Oak Hill Center for Relationship and Sexuality Education

Duguay went on to found Oak Hill’s Center for Relationship and Sexuality Education. Now retired, her legacy is tremendous. Duguay’s curriculum, Positive Choices, has been found effective by researchers at George Mason University, University of Iowa, and Syracuse University and sold in 34 states. In addition, Oak Hill has recently revised her series of adult workbooks and made them available as a free download, a tremendous resource (highlighted below).

In honor of her work and advocacy, AT3 Center News and Tips is mining Oak Hill and NEAT Center resources (among others) to create AT Tips for #SevenTimes. Each will highlight a tip, tool, or concept for improving communication and essential knowledge among persons with I/DD. After all …

Everyone Deserves A Voice and To Be Heard

  • Individuals with I/DD must have access to the knowledge they need to identify abuse and a way to speak about it.
  • Adults and children with complex communication needs are more vulnerable when they do not have a means for effective communication and/or the vocabulary to express what is wrong.
  • Persons with disabilities are made more vulnerable when they don’t have an understanding of social cues, and/or knowledge about bodies and sexuality.
  • Everyone is vulnerable to sexual abuse if they do not feel a right to control their own bodies, a right to choose touches, or if they lack the skills to self-advocate.

February’s AT Tip for #SevenTimes

For this introductory #SevenTimes post, we are highlighting three resources. Oak Hill emphasizes you do not need to be an expert in anything to get started ending this epidemic of sexual abuse. (Future AT Tips for #SevenTimes will zero-in on a quick useful takeaway and link back to this introductory blog.)

One: Oak Hill’s Free Workbooks

Shows covers of 7 workbooks featuring smiling people.
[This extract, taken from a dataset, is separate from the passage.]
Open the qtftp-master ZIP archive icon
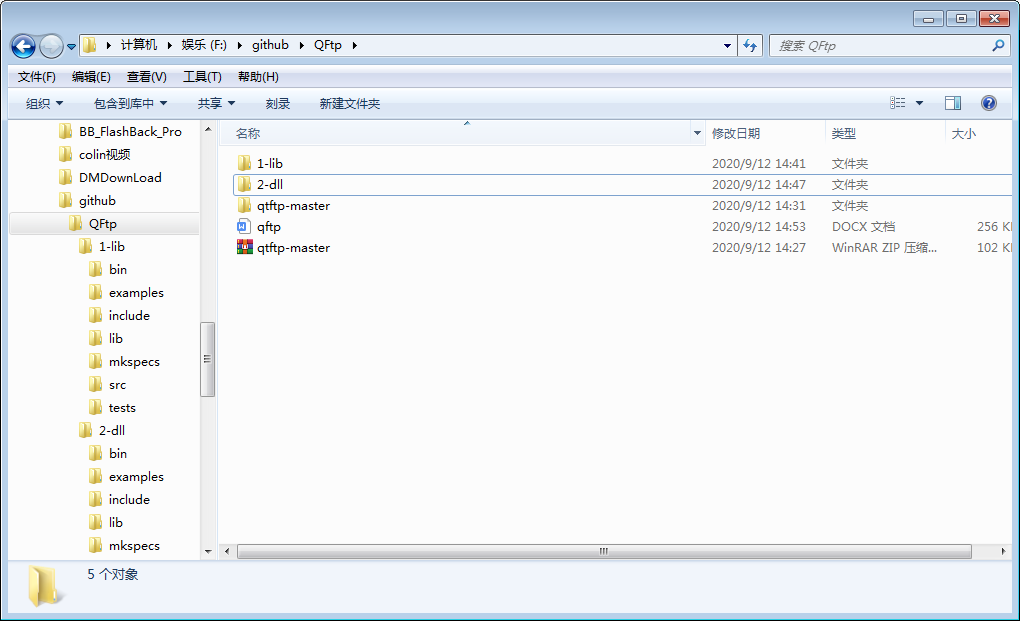Viewport: 1020px width, 621px height. click(243, 247)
Oak Hill’s free seven-workbook series provides prevention education (not crisis management) and is designed for individuals ages 18 and older. Each can be read on its own, but Oak Hill recommends reading them in order and starting with the Health Series. Also check out these free resources that compliment each workbook.

Health Series

Growing Up, The Life Cycle
Women’s Health
Men’s Health

Relationship and Safety Series

Say No! To Sex Abuse and Sexual Mistakes
Ten Tips for Healthy Relationships
Attractions and Safe Dating
Protection and Sexual Health

Two: NEAT Center’s Recorded Webinar

Preventing & Responding To Sexual Abuse Of People With I/DD (recorded November 19, 2020). Brenna Doyle, MA, MS, and Elena Fader, MA, CCC-SLP, Director of AT Services at Oak Hill’s NEAT Center, provide an introduction to the Positive Choices curriculum and Workbook series in partnership with The Arc Connecticut. They discuss adding symbol supports to main concepts, how to create new symbol-supported materials for enhanced understanding, as well as the critical role that augmentative and alternative communication (AAC) plays in supporting this population of individuals who are vulnerable to abuse.

Three: PrAACticalAAC Blog Post

Learning to Protest: 5 Considerations for AAC Intervention.” Carol Zangari’s tips for putting AAC to work empowering its users to assert for themselves.

A Final Thought

Individuals with I/DD are not responsible for being seven times more likely to be sexually abused than persons without disabilities. Environments and conditions that allow abuse to happen must be identified, confronted, and re-imagined in order to prevent abusive and exploitive behavior. Abusers must also be identified and experience consequences.